--- Begin Dataset excerpts ---

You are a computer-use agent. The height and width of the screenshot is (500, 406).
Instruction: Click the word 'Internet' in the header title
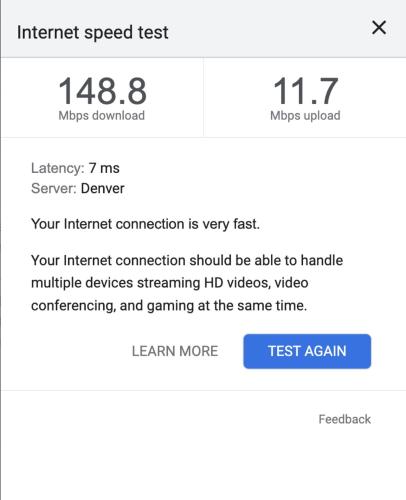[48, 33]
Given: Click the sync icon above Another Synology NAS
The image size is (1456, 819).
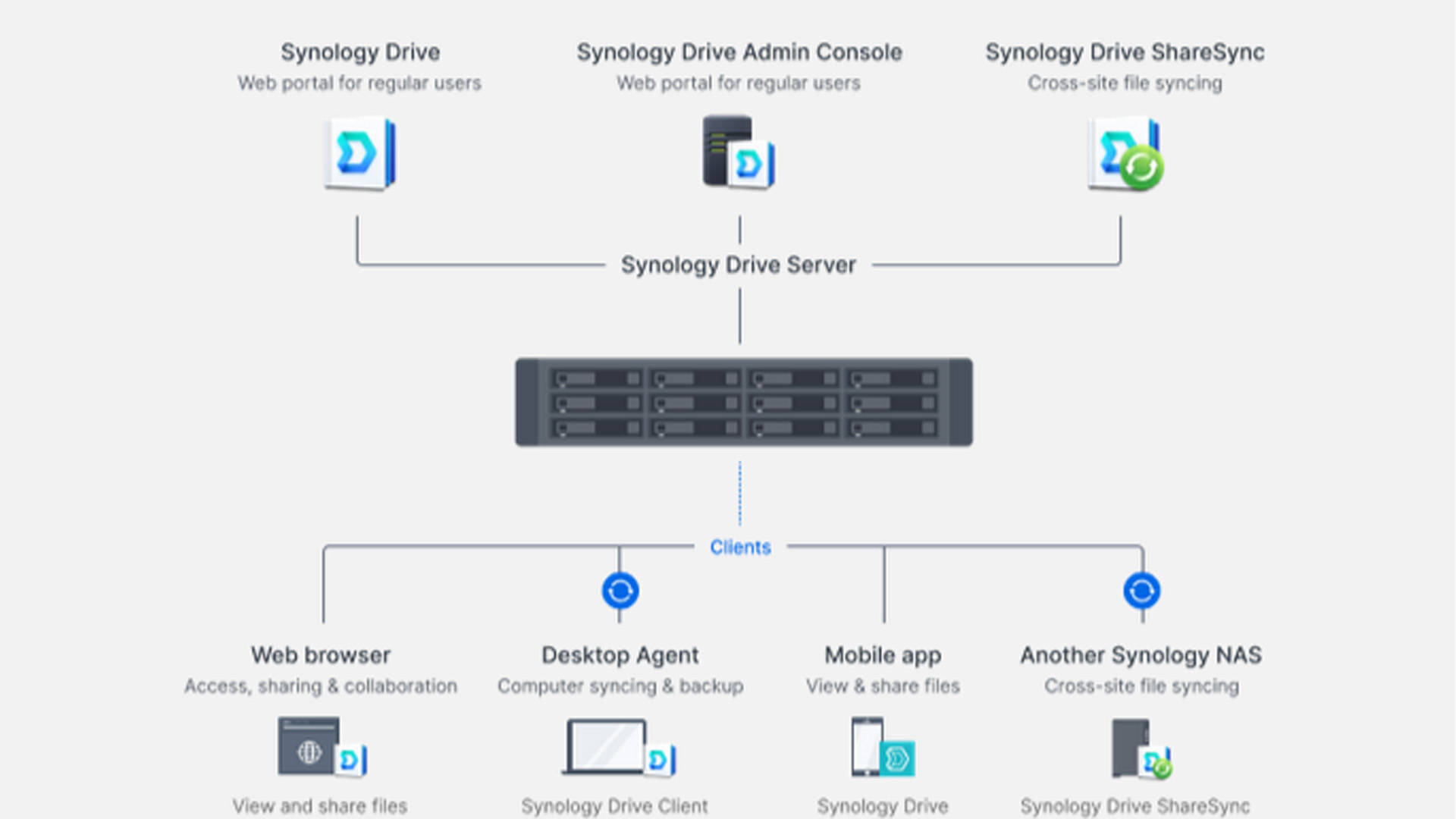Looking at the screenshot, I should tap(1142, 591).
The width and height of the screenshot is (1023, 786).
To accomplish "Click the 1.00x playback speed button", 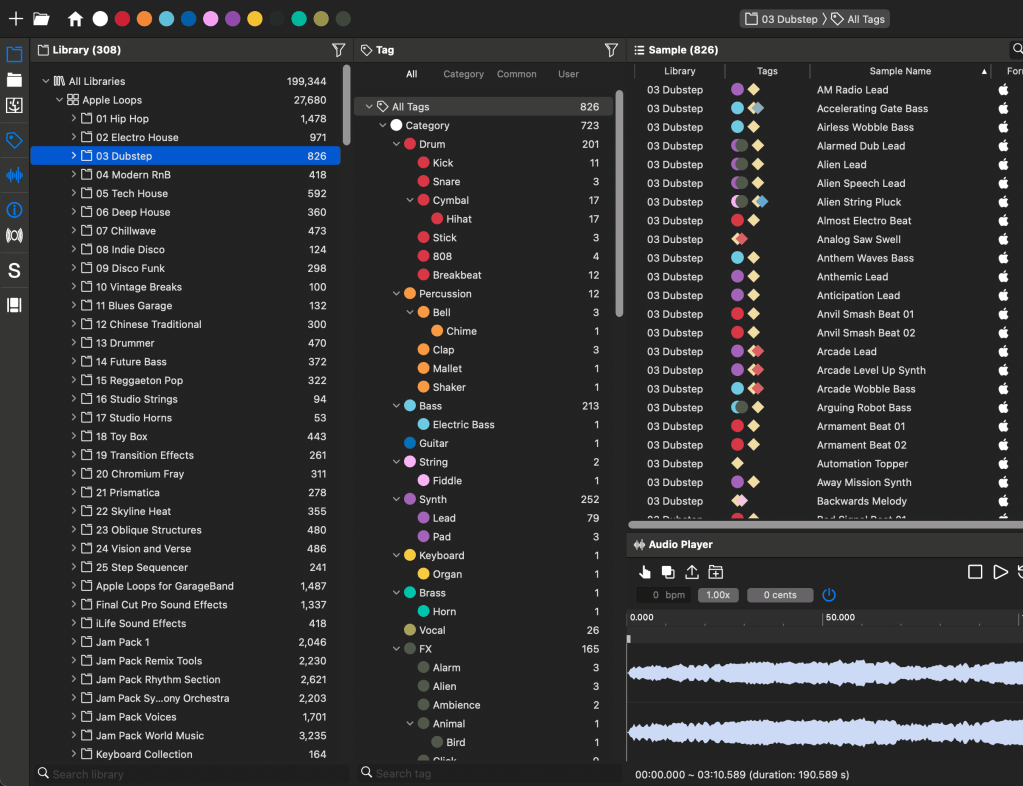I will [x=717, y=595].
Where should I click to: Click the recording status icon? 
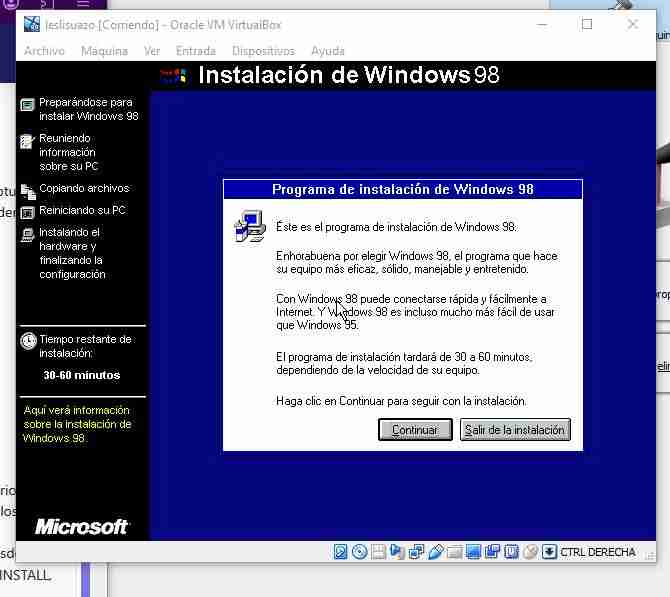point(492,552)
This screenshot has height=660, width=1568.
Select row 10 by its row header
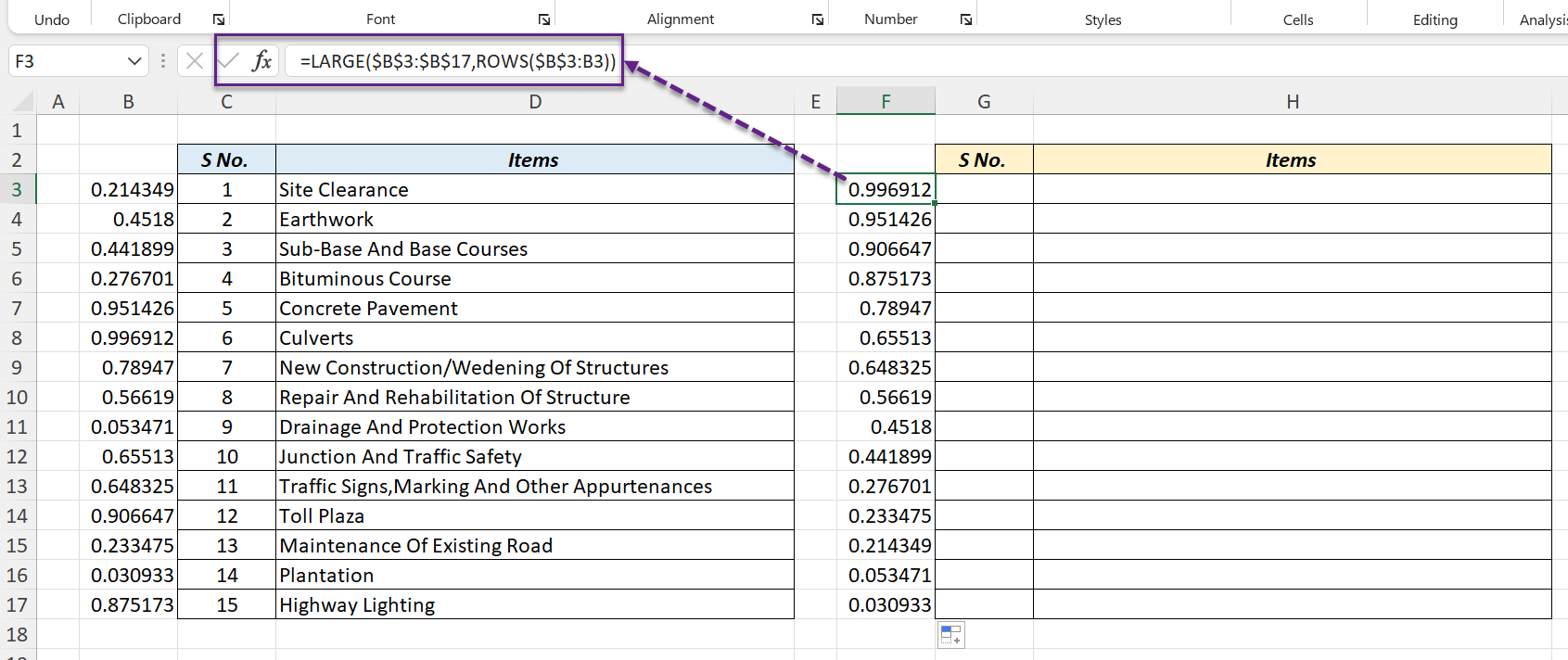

--- End Dataset excerpts ---

-- Do this --
Copy the items word for word, starting at the line that contains "Where should I" and ending at the end of the items, with the pictures left out.

-- Right answer --
Where should I click to: Click the recording status icon? 
point(492,552)
This screenshot has height=660, width=1568.
Select row 10 by its row header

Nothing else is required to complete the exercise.